Wednesday 9 November 2011

Otley... Don Partridge and 'Homeless Bones'...



Once Don had made the initial breakthrough into the Biz after 'Rosie' became a hit, other offers presented themselves.  One rather obscure one was when he was commissioned to write the lyrics (Stanley Myers did the music)  for the opening theme over the titles for the film 'Otley.'  The resulting song was, 'Homeless Bones,' a quirky little ditty, backed by Don's one man band, heavily featuring harmonica and banjo rather than guitar, with some background orchestration - minimal strings and a tuba.  (He often used plectrum banjo on the street - as did Alan Young, his oldest friend - because it cut through the surrounding noise very efficiently).  'Otley' was released in 1968, with Tom Courtenay in the lead (alongside Romy Schneider) as a jack the lad about town in the 'Swinging Sixties.'  The movie is actually somewhat better than that description might suggest...
    

     'Gerald Arthur Otley (Tom Courtenay) is a born loser.While asleep,drunk,his host is murdered and Otley himself is taken and interrogated by two separate sets of kidnappers before he has a chance to talk to the Police.

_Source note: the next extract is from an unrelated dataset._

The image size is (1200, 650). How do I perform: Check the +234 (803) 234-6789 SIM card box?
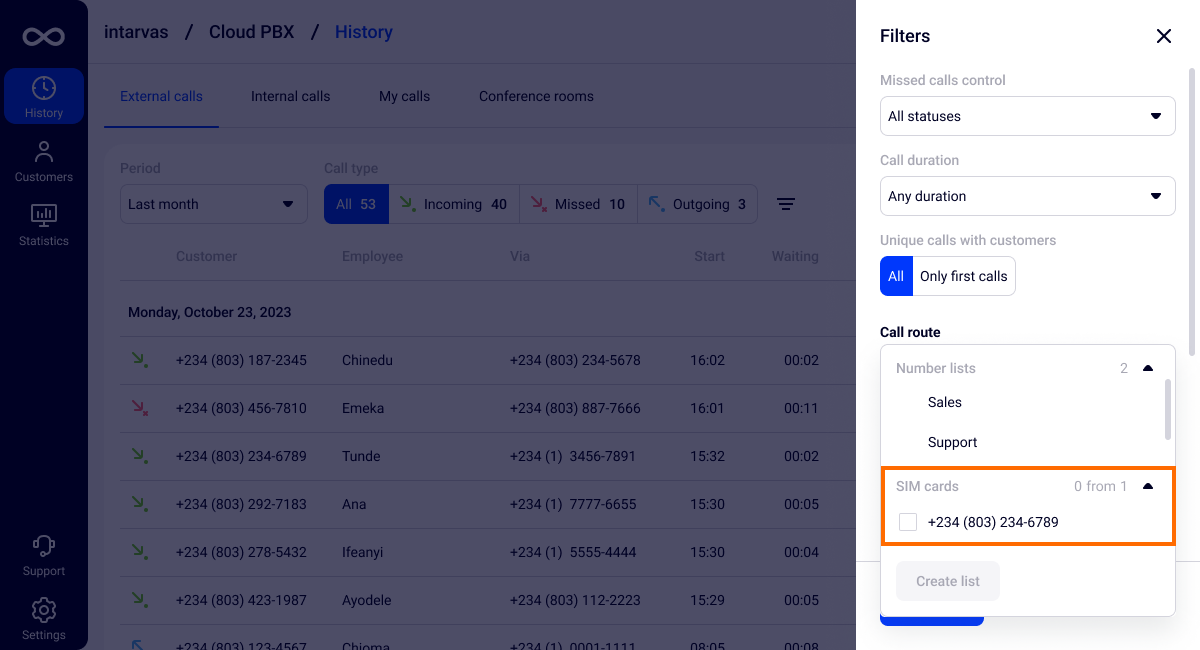click(908, 522)
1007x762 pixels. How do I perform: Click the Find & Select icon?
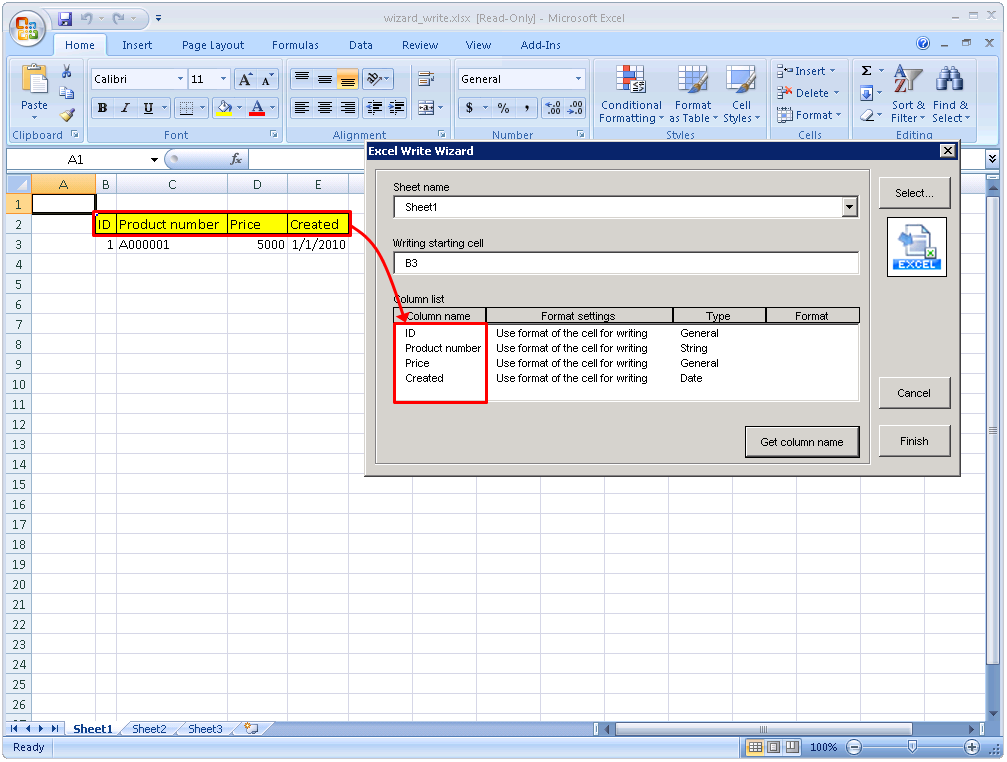click(x=948, y=95)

The bemused Otley blunders from one near-fatal crisis to another with no idea who is on whose side, and especially who is on his side. This spoof comedy-thriller combines elements of  ‘James-Bondery’ with the swinging London set as the confused Otley unintentionally finds himself keeping company with spies and murderers in all manner of comical situations.'
The opening sequences show Tom Courtenay walking along a busy london street and is a time capsule of late 1960s london, the people, the hair styles, the clothes and cars bringing memories of the era flooding back if you were in london at that time. Covertly filmed unlike many films you can see that most people are totally unaware they are being filmed as the actor walks amongst them. I find this part of the film alone fascinating. Shot in colour OTLEY is a must see for any British comedy film fan.'
(Taken from here).

The 'busy London street' is Portobello Road, one of those iconic London settings of the time.  Not sure who the busker is on the left as the camera follows Courtenay's progress through the crowds - could be John McCarthy ('Scouse')?  Height and moustache would be about right.

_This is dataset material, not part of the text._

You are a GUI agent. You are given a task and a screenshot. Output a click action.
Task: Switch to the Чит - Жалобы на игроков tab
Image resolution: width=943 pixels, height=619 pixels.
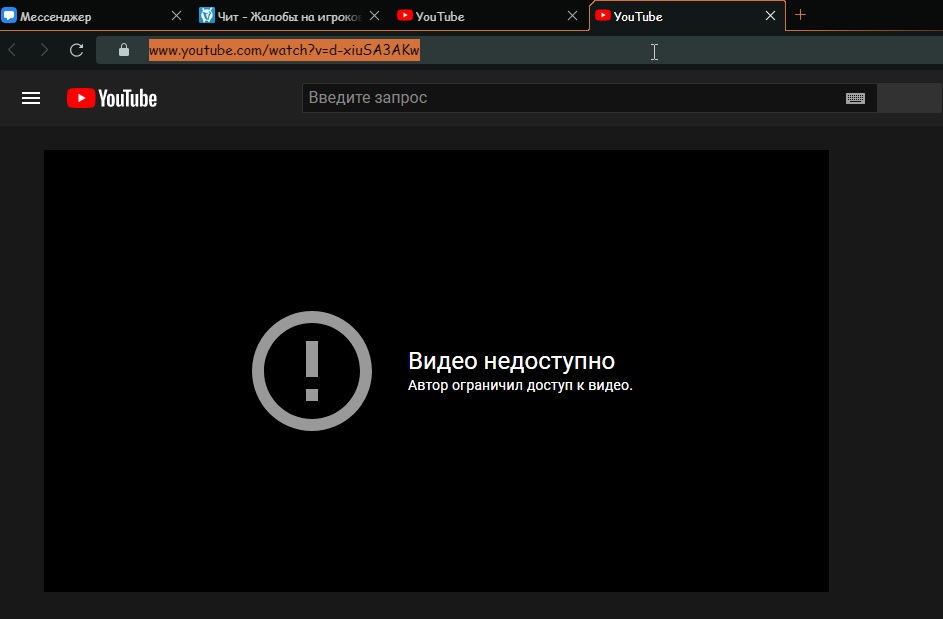click(x=280, y=16)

When the film opened in the US in March 1969, Vincent Canby, writing in the New York Times, was not overly impressed:
     '"OTLEY," the British comedy that opened yesterday at the Cinema I, is like one of Billy Liar's had dreams. An occasional antiques dealer and gigolo to Soho landladies. Otley wakes up one morning to find himself wanted for a murder he did not commit, and the prize of rival intelligence agencies, whose intentions he cannot fathom.
Like Otley, the movie is a bad risk. Everything in it is borrowed and badly used—actors (Tom Courtenay, Alan Badel), situations (the triumph of the fraudulent fool), and even settings, including a rather handsome Thames houseboat that reminded me wistfully of "The Horse's Mouth." "Otley" is the kind of movie that allows you to think about other movies, in those great gaps of time between the setting up of a gag and the moment when it is ritualistically executed.
Tom Courtenay, who used to appear in good, intelligent movies ("The Loneliness of the Long Distance Runner," "Billy Liar") plays Otley with a certain commendable desperation. ("Have a go at me psyche," he tells a hood who's about to beat him up, "but leave me body alone!") However, if he continues in films like this and "Dandy in Aspic," he's going to wind up as an actor who will be described—throughout his career — as "a rising young star," a talent as immobilized in mediocrity as a leaf frozen in recite.

You pays your money, as they say.  But the match-up between Don's song and ongoing street vibe with Courtenay's youthful roguish energy and good looks works well enough for this period piece.